We would like to emphasize that we do not forecast outcomes in a single step. Instead, we sequentially sample each increment across the entire SDE simulation trajectory to obtain stochastic forecasts. Relying solely on the exact expectation and variance would oversimplify the model, ignoring the jump dynamics. While our formulation allows for the computation of mean and variance, these values may deviate from the true behavior, which includes jumps.
get a smooth estimate
We thank the reviewer for raising this point. In Tables 1–3, the "Mean" metrics represent averages over 10 runs of the SDE simulation, serving as a simple proxy for smoothing. We agree that more advanced approaches, such as GP fitting, are promising and plan to explore them in future work.
Writing clarity
Thank you for your helpful comments. We will clarify the derivations and notation in the main paper and present our method more clearly in the revision. We followed the classical literature for the Poisson random measure and will also include explanations highlighting its meaning and interpretation in practical applications to enhance understanding.
Concluding remarks
We thank the reviewer again for their valuable feedback. We hope that our rebuttal addresses their questions and concerns, and we kindly ask the reviewer to consider a fresher evaluation of our paper if the reviewer is satisfied with our responses. We are also more than happy to answer any further questions that arise.
Dear Reviewer PuBS,
Thank you for your insightful and constructive comments—they have been very helpful to us. As the discussion period is still ongoing, please don’t hesitate to share any additional questions or concerns. We would be pleased to continue the discussion.
Best regards,
The Authors
Thank you to the authors for their comments. I was tracking the conversation with qPpS. I am happy with the points raised by the authors and am going to conditionally increase my score to a five.
This condition(s) are that: (1) the authors add one or two more non-finance baselines, (2) attempt to add some more bleeding-edge forecasting models (the Nixtla library NeuralForecast has a lot of these you can use out of the box), and (3) the authors dedicate some space in the main paper to discussing these architectures and results. To be clear, this is to add strength to the paper, because then it has real merit as a forecasting method (as opposed to a slightly obscure finance application).
Good luck!
We thank the reviewer for the thoughtful suggestions. Below, we address each point in detail.

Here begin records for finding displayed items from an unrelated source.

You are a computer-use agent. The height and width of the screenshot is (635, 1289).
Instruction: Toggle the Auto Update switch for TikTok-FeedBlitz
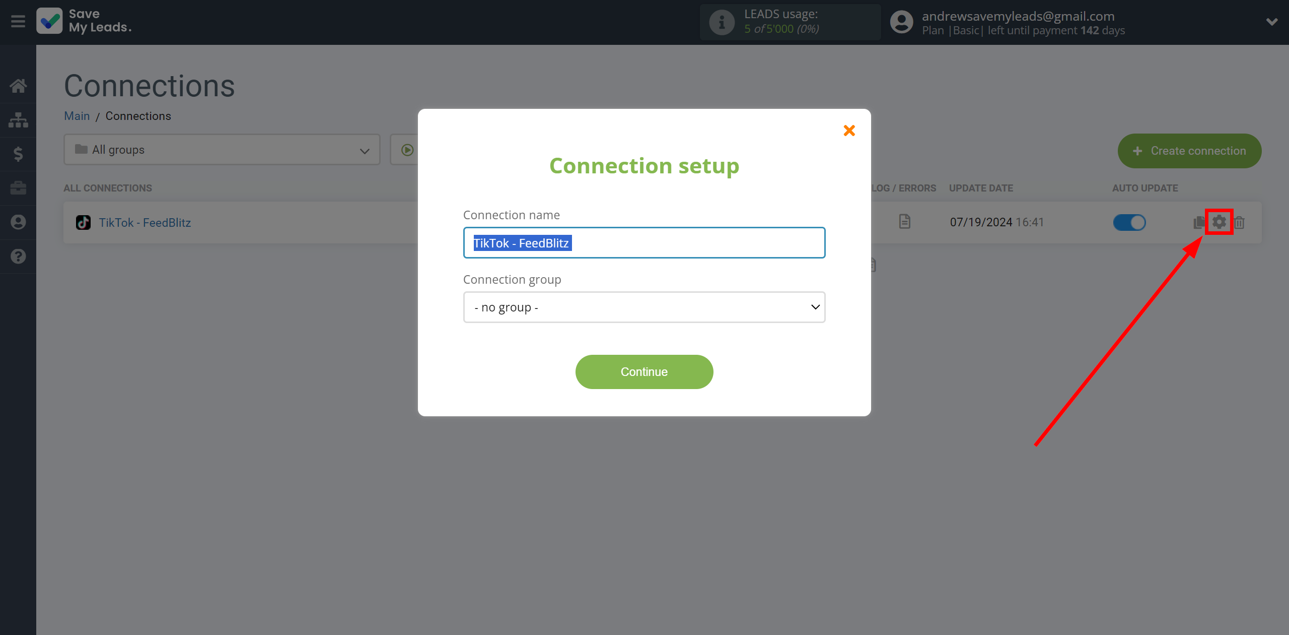[1129, 222]
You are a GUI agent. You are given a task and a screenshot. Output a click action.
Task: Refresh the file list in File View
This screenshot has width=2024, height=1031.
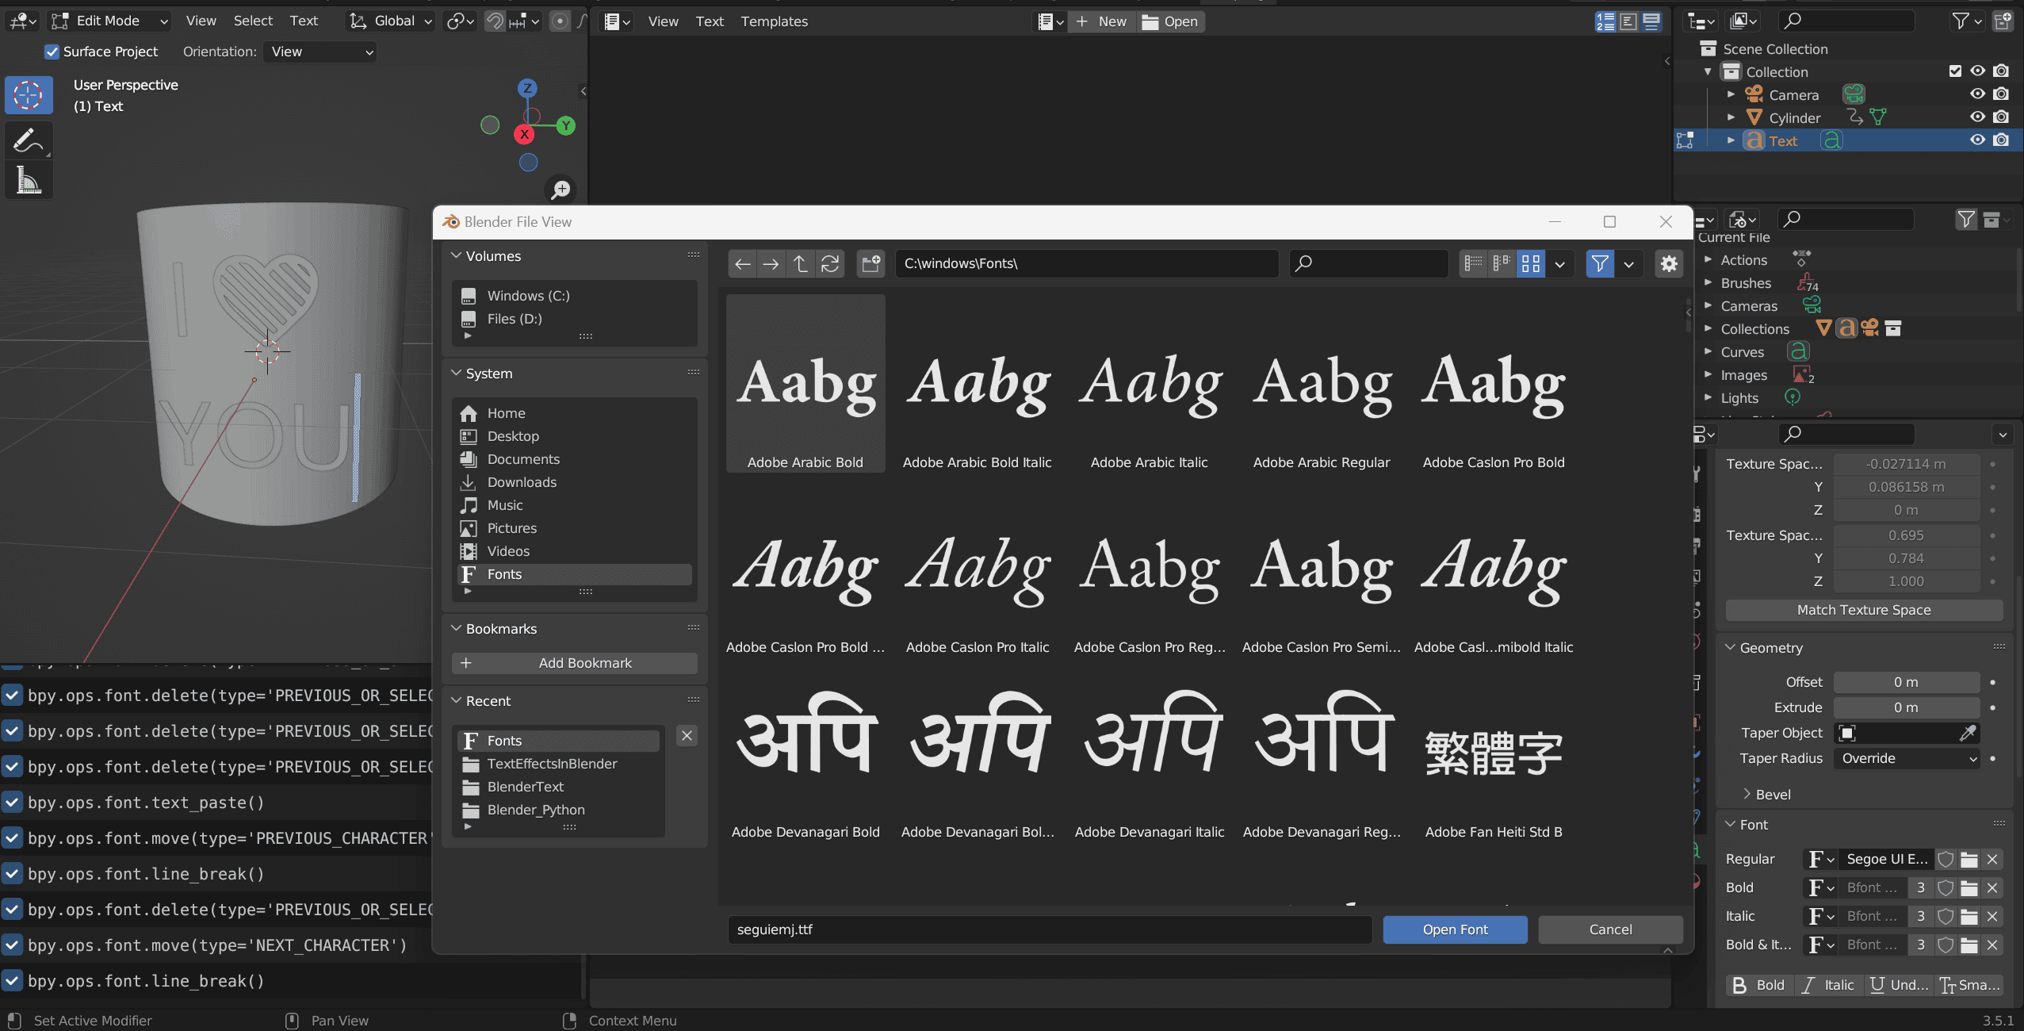pyautogui.click(x=830, y=263)
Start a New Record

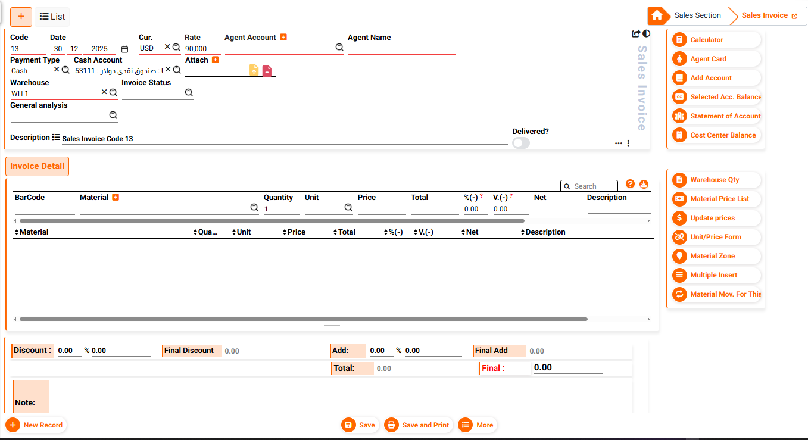point(36,425)
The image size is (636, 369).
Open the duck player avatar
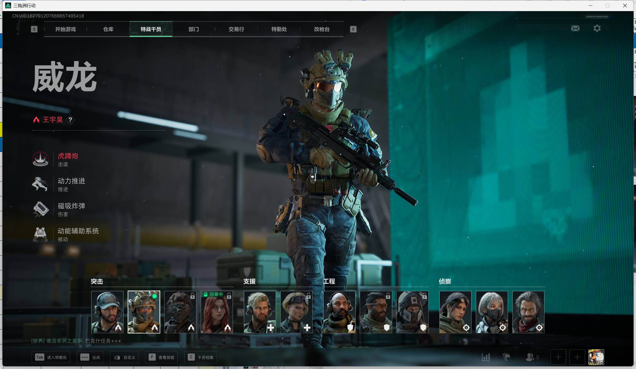pyautogui.click(x=596, y=357)
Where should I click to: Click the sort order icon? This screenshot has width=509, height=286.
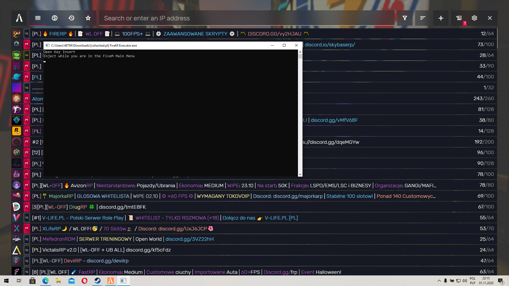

First, as noted in our previous rebuttal, we have already included daily visit-volume forecasting on SafeGraph POI data. Due to time constraints during the rebuttal phase, we will add a widely used non-financial time-series dataset (e.g. the Electricity Transformer Dataset) in the later version.
Second, we conducted additional experiments with two recent baselines (TiDE and Autoformer) included in the NIXTLA NeuralForecast Python package. The models were evaluated on the S&P 500. Preliminary results are presented as follows:
| Model | MAE | R² |
|---|---|---|
| TCN | 47.9 | 0.215 |
| N-BEATS | 33.5 | 0.751 |
| TiDE | 27.89 | 0.771 |
| Autoformer | 97.61 | -0.424 |
| Ours | 16.8 | 0.938 |
These results show that our method significantly outperforms recent baselines. We will include more baselines from this package in the later version.

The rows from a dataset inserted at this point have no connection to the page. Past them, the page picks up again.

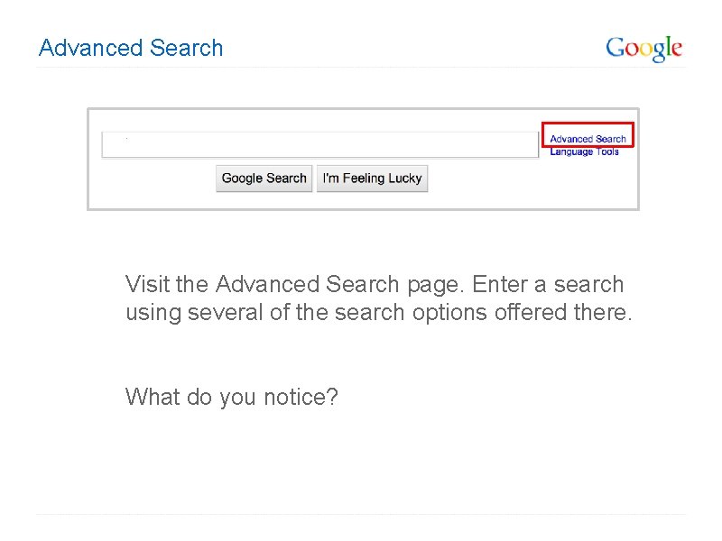Click the word 'Enter' in instructions

tap(499, 285)
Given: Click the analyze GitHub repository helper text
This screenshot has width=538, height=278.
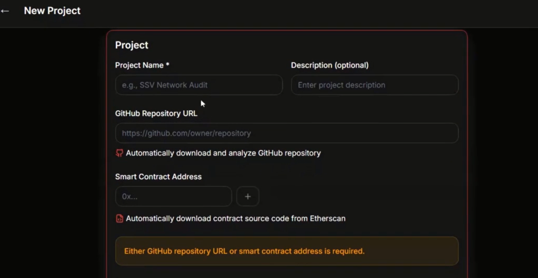Looking at the screenshot, I should (x=223, y=153).
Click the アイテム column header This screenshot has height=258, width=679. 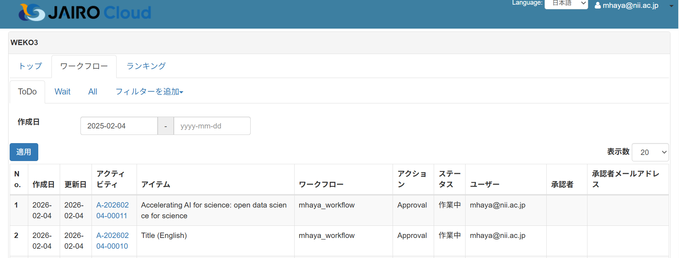156,184
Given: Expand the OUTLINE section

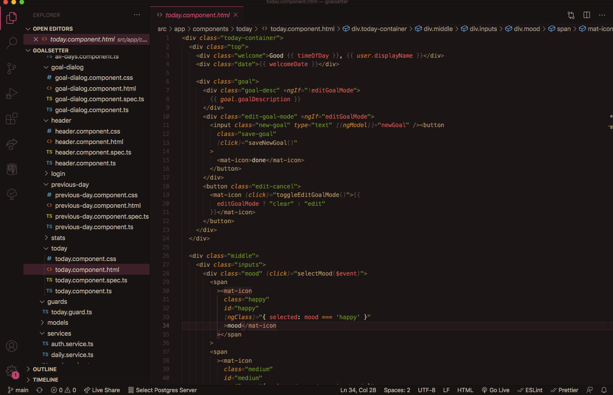Looking at the screenshot, I should 44,369.
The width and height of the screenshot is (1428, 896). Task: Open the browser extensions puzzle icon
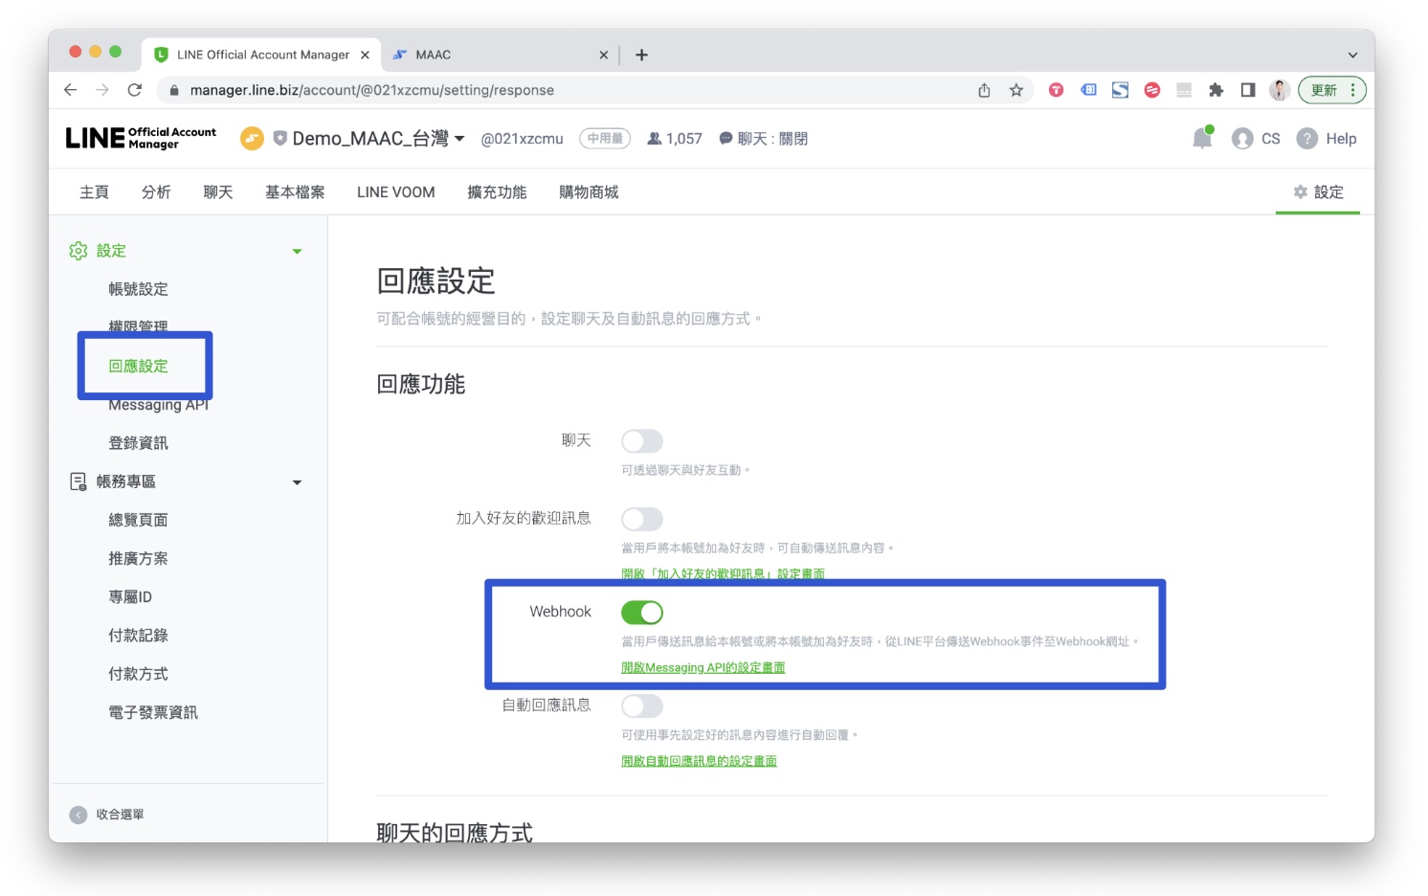1216,90
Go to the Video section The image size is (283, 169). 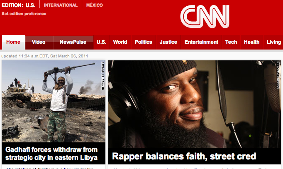39,42
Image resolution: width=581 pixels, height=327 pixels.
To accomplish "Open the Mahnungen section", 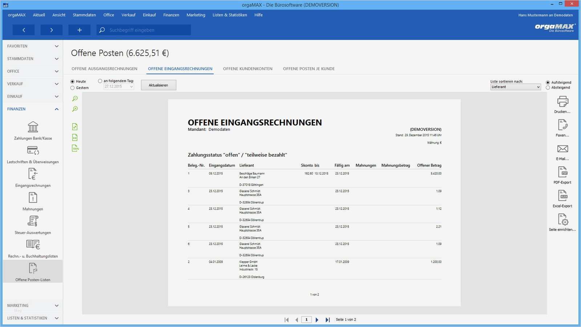I will pyautogui.click(x=33, y=198).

Third, we will expand our discussion to include more recent forecasting models, compare their architectures, and present a side-by-side summary of their performance alongside Neural MJD.
Once again, we thank the reviewer for their valuable feedback. We believe these additions will further highlight Neural MJD's strength as a general and effective time-series forecasting framework.
The reviewers agree that this is an interesting and useful paper, bringing ideas from modern ML to more classical time-series modeling. There were some concerns about clarity, evaluations, and somewhat narrow scope (at least in the presentation). None of these were unanimous, and the authors in their rebuttal suggested some remedies. Please take these into account (as well as the overall author-reviewer discussion when preparing the camera-ready version).